Friday, February 09, 2007

Ain't Nothin but a Hound Dog

Walker is dying. He has been experiencing kidney failure for a couple of months, and has gone downhill, losing his chubbiness and morphing into skin and bones, rather quickly. We know he will die soon, but that knowledge doesn't make it any easier. Oh how I wish it did.

I bought him a sweater last Sunday since he is so thin and he shivers all the time. Gypsy said I was for sure trying to kill him by making him wear the thing in front of the other dogs. The humiliation!

He went outside Wednesday night and didn't come home. Hubby was up until 1:30 looking for him, calling him home. Thursday morning we were convinced that he had gone off to die alone, as dogs are programmed to do. Bundled up against the 20 degree cold and the light wind, we followed Mandy as she acted Sacagawea, leading us on their many trails worn into the fields that are part of the vigilant routine of protecting their humans. After looking in and under everything and an hour of the chill creeping into our bones, we gave up. Tears streaming down our faces, we knew we would have to wait until the turkey vultures and Spring told us where he had gone. And as I was driving to school to get the Princess from kindergarten, who do I see staggering up through the front pasture, but the ghost of Walker's old self - old skin and bones meandering toward the house in his ridiculous turtleneck sweater that makes him look like some old, stodgy, pipe-smoking professor.

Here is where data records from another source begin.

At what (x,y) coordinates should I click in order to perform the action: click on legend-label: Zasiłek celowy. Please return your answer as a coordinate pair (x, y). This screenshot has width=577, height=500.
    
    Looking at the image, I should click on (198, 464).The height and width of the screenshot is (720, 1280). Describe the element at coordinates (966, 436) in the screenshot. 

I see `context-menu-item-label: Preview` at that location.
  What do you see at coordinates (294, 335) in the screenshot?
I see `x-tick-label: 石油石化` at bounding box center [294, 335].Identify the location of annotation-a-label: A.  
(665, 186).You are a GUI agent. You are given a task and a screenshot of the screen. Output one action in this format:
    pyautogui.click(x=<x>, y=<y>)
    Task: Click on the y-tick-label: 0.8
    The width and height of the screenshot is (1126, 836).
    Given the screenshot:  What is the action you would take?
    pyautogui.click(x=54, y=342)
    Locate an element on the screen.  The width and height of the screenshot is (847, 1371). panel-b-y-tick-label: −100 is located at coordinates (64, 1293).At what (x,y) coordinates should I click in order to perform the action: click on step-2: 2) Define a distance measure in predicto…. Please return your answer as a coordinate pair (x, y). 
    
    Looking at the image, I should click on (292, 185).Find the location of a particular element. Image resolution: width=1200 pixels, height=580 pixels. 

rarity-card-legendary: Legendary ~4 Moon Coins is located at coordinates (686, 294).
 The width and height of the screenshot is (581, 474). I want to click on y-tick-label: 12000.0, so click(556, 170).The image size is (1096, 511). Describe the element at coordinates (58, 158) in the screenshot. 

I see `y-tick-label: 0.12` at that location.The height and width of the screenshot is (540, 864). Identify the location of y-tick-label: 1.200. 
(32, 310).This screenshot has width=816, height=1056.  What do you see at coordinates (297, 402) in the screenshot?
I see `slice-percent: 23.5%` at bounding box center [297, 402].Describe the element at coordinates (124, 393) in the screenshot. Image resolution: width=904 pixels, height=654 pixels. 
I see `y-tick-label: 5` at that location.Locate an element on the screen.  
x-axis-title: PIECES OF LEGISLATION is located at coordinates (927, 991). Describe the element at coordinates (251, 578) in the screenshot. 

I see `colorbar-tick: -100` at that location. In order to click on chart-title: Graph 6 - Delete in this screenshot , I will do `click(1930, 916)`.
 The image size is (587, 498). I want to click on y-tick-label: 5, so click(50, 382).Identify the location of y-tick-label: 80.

He has been resting comfortably in a blanket or two since then. He slept with us last night, and I fell asleep with tears and snot puddling on my pillow. This morning he had a little chicken and rice soup, which I had heated for too long in my morning distraction and had to cool with ice cubes so he could lap it up. He is stretched out on the carpet, waiting for a sunbeam to warm his too thin body, but I don't think they will come along today to help him out. It looks really gray and cold, and I feel really gray and cold.

Walker dying with all this time to "prepare" gives our family a chance to love on him, hug him, and tell him goodbye. None of us had that opportunity when my father and hubby's uncle died, and I think we are both dealing with some of those feelings of regret surrounding the circumstances of their deaths. I thought it was very strange when Gracia Burnham, the Kansas Missionary whose husband died in a raid to free them from the Philippine captors who held them hostage, said of her husband "He died a good death." I am not sure I understand what she was trying to say, but I guess that is all we can hope for - a good death.